TO CHEW ON: " ' And the King will answer and say to them, "Assuredly, I say to you, inasmuch as you did it to one of the least of these My brethren, you did it to Me." ' " Matthew 25:40
One of the popular motifs of the Christmas dramas we used to put on in Sunday School was the poor, beggarly misfit becoming a type of the Christ child. It turned out that the person who noticed and served this unfortunate one amid the hustle and decorations, the shopping and food preparations, was the one who had the true Christmas spirit.

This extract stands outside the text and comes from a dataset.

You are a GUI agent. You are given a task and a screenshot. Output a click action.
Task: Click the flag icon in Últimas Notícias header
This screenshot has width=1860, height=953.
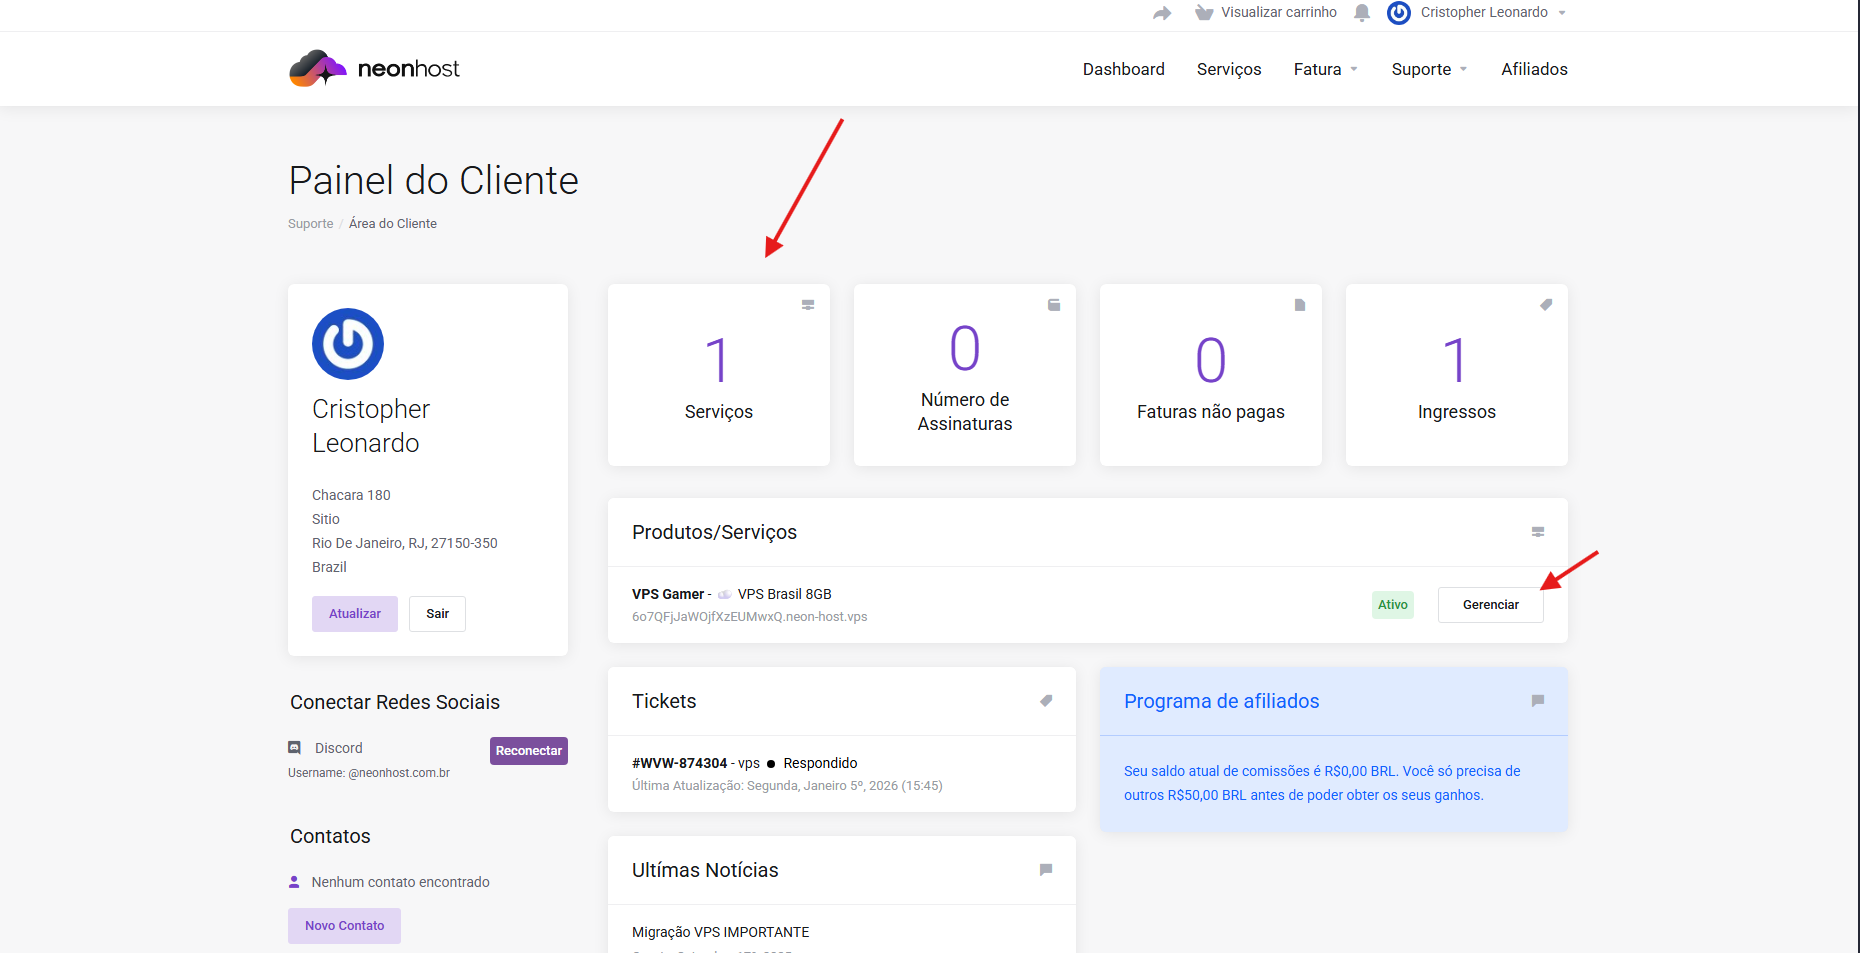[x=1046, y=870]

Recognizing Christ in unusual places and people is the theme of our reading today. Seeing and caring for His needs in those around us—the hungry and thirsty, the lonely stranger, the forsaken prisoner, the person who needs warm clothes ("naked") and sick—brings not only the King's commendation but the label of "righteous" and escape from eternal punishment (Matthew 25:34, 45-46).
Jesus talks in other places of coming in disguise:
- In Mark 9:41 the person who serves Christ's disciples with as little as a cup of cold water gets a reward.
- " 'Whoever receives one of these little children in My name receives Me; and whoever receives Me receives not Me but Him who sent Me' " says Jesus in Mark 9:37.
- At another time, Jesus answered a question about how to inherit eternal life with the parable we call the Good Samaritan. In it, the person (Samaritan) who helps his needy neighbour (a beat-up Jew) is the one who loves his neighbour as himself, fulfilling one of the conditions for inheriting eternal life (Luke 10:28-37).
I look at these examples and ask myself—do I recognize Jesus when He comes to me disguised as a child, or a needy stranger, or a sister in trouble? Or am I more like those "goats" in our reading, who will someday appear before the King with 'Duh… Lord, when did I see you hungry or thirsty or a stranger or naked or sick or in prison?'
PRAYER: Dear Jesus, please take the scales off my eyes. Help me to recognize You however and wherever You appear. Amen.